--- start ---

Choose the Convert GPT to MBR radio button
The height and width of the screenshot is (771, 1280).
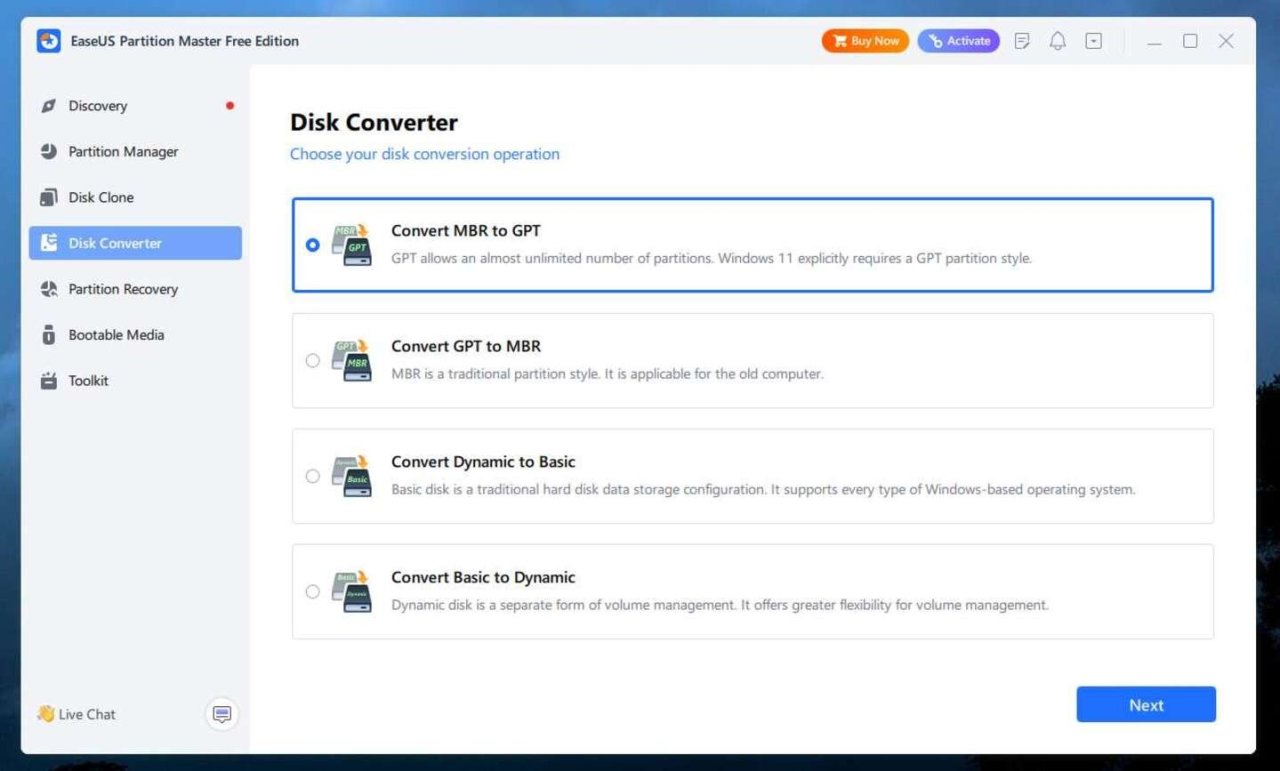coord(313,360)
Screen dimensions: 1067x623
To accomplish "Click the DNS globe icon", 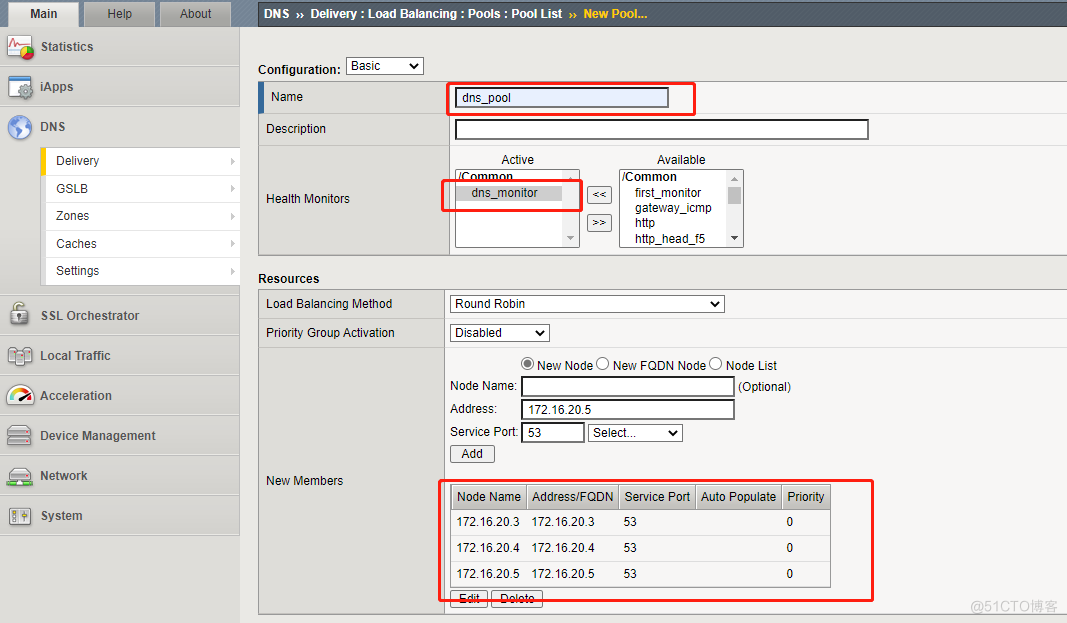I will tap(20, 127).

--- end ---

List every line of the records that contains the string "screenshot", treating uppercase and lowercase as different.

Correct response |
The height and width of the screenshot is (771, 1280).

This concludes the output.